Oral care typically consists of an oral rinse with antiseptic solution or saline and use of a suction system. However, no standard of care is generally accepted for oral hygiene in ventilated pediatric patients, and practices vary widely by institution. Oral care at the bedside also varies widely, and can be affected by individual performance, staffing, and quality or lack of training (26). Oral application of chlorhexidine decreases nosocomial respiratory infections in adult populations prior to heart surgery (41). Studies examining the effect of oral care interventions on VAP in pediatric populations show varying results (31,32). No prior studies examine the effect of oral care on aspiration of gastric contents in mechanically ventilated pediatric patients.
Our study found decreased microaspiration in samples after oral care intervention (19.0%) compared with samples from patients with no oral care (56.0%). We believe that routine oral care and suctioning of oropharynx results in decreased volume of potential pulmonary aspirate accumulated in the oral cavity and pharynx. Aspirate content of premature neonates was found to travel to the proximal esophagus or pharynx during the majority of reflux episodes (42). This supports our claim that management of oropharyngeal fluid collections has important clinical utility in the prevention of aspiration in mechanically ventilated pediatric patients.
Esophageal MII can detect all reflux episodes and their proximal extent. Evaluation of MII in conjunction with TA pepsin A activity would facilitate the accurate quantification of each reflux episode and provide anatomic characterization of each episode with respect to proximal extent of gastric contents. Recently, salivary pepsin A was associated with GER episode in pediatric patients undergoing MII probe monitoring (43). Further studies evaluating salivary pepsin A in relation to TA pepsin A and MII/pH studies are warranted to explore the utility of biomarker pepsin A to detect microaspiration. The effect of oral care on clinical outcomes in this patient population is not well understood, and further study of this nonpharmacologic and simple intervention is warranted.
Gastric and postpyloric feeding in infants can affect the incidence of aspiration and associated pneumonias. Some studies have found that postpyloric feeds in preterm neonates can reduce the incidence of aspiration pneumonia while others have shown no clear benefit (44,45). However, benefits of postpyloric feedings can vary between individual patients (46,47). Similarly, our study showed varied pepsin activities in relation to feeds.

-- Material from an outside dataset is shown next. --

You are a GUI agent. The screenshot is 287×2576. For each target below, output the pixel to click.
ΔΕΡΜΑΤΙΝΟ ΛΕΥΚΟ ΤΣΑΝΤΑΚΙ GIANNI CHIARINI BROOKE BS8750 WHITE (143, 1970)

A limitation of this study is the inherent variability in specimen dilution during collection at the bedside leading to the qualitative measurement of pepsin A as opposed to a quantitative measurement. Another limitation includes the small sample size and absence of gold standard diagnostic modality such as a pH or MII study.
Oral care decreases microaspiration of gastric fluid in ventilated pediatric patients. The number needed to treat (5.8) suggests this is a very effective strategy. Our study suggests that pepsin A is a useful and sensitive biomarker that allows identification of gastric aspiration.
Footnotes
The authors report no conflicts of interest.